Update the records below, changing every "pixels" to "px" and leaving everything else as it is.

══ SUPPLIED DATA ══

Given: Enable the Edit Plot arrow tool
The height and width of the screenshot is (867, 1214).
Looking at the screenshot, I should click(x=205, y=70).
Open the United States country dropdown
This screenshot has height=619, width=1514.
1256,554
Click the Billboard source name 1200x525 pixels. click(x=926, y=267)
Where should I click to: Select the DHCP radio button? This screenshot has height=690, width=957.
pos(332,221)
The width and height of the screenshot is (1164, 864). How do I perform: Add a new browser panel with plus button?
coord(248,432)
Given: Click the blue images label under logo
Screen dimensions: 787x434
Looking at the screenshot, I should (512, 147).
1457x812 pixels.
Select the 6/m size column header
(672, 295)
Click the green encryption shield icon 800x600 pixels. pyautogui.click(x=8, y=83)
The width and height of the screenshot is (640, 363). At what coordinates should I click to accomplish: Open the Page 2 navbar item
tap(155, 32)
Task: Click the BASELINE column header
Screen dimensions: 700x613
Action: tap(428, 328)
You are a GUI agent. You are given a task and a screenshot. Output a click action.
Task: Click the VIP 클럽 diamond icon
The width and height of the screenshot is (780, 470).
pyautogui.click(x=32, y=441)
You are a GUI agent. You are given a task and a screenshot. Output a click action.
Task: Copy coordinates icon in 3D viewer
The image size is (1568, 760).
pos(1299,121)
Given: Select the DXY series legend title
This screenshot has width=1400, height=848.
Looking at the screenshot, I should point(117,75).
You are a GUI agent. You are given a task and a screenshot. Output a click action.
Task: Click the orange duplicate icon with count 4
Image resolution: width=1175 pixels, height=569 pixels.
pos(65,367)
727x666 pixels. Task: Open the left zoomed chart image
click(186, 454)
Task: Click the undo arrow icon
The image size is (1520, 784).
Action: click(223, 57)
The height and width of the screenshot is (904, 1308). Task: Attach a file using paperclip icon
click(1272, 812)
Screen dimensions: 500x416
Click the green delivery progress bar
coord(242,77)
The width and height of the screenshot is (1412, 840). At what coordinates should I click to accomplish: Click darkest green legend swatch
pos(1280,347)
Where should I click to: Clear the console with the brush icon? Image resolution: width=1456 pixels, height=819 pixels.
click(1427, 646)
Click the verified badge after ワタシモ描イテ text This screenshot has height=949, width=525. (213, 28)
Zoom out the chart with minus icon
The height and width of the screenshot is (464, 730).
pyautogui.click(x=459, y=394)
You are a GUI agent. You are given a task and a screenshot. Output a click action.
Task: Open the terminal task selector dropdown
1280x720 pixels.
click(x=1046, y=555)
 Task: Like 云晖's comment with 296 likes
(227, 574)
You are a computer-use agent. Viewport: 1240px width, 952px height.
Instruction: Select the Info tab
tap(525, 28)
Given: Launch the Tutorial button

═══

• **FINAL RESULT**:
Given: Enable the Edit Plot arrow tool
The height and width of the screenshot is (867, 1214).
Looking at the screenshot, I should click(x=205, y=70).
Open the United States country dropdown
This screenshot has height=619, width=1514.
1256,554
Click the Billboard source name 1200x525 px. click(x=926, y=267)
Where should I click to: Select the DHCP radio button? This screenshot has height=690, width=957.
pos(332,221)
The width and height of the screenshot is (1164, 864). How do I perform: Add a new browser panel with plus button?
coord(248,432)
Given: Click the blue images label under logo
Screen dimensions: 787x434
Looking at the screenshot, I should (512, 147).
1457x812 px.
Select the 6/m size column header
(672, 295)
Click the green encryption shield icon 800x600 px. pyautogui.click(x=8, y=83)
The width and height of the screenshot is (640, 363). At what coordinates should I click to accomplish: Open the Page 2 navbar item
tap(155, 32)
Task: Click the BASELINE column header
Screen dimensions: 700x613
Action: tap(428, 328)
You are a GUI agent. You are given a task and a screenshot. Output a click action.
Task: Click the VIP 클럽 diamond icon
The width and height of the screenshot is (780, 470).
pyautogui.click(x=32, y=441)
You are a GUI agent. You are given a task and a screenshot. Output a click action.
Task: Copy coordinates icon in 3D viewer
The image size is (1568, 760).
pos(1299,121)
Given: Select the DXY series legend title
This screenshot has width=1400, height=848.
Looking at the screenshot, I should point(117,75).
You are a GUI agent. You are given a task and a screenshot. Output a click action.
Task: Click the orange duplicate icon with count 4
Image resolution: width=1175 px, height=569 px.
pos(65,367)
727x666 px. Task: Open the left zoomed chart image
click(186, 454)
Task: Click the undo arrow icon
The image size is (1520, 784).
Action: click(223, 57)
The height and width of the screenshot is (904, 1308). Task: Attach a file using paperclip icon
click(1272, 812)
Screen dimensions: 500x416
Click the green delivery progress bar
coord(242,77)
The width and height of the screenshot is (1412, 840). At what coordinates should I click to accomplish: Click darkest green legend swatch
pos(1280,347)
Where should I click to: Clear the console with the brush icon? Image resolution: width=1456 px, height=819 px.
click(1427, 646)
Click the verified badge after ワタシモ描イテ text This screenshot has height=949, width=525. (213, 28)
Zoom out the chart with minus icon
The height and width of the screenshot is (464, 730).
pyautogui.click(x=459, y=394)
You are a GUI agent. You are given a task and a screenshot. Output a click action.
Task: Open the terminal task selector dropdown
1280x720 px.
click(x=1046, y=555)
 Task: Like 云晖's comment with 296 likes
(227, 574)
You are a computer-use agent. Viewport: 1240px width, 952px height.
Instruction: Select the Info tab
tap(525, 28)
Given: Launch the Tutorial button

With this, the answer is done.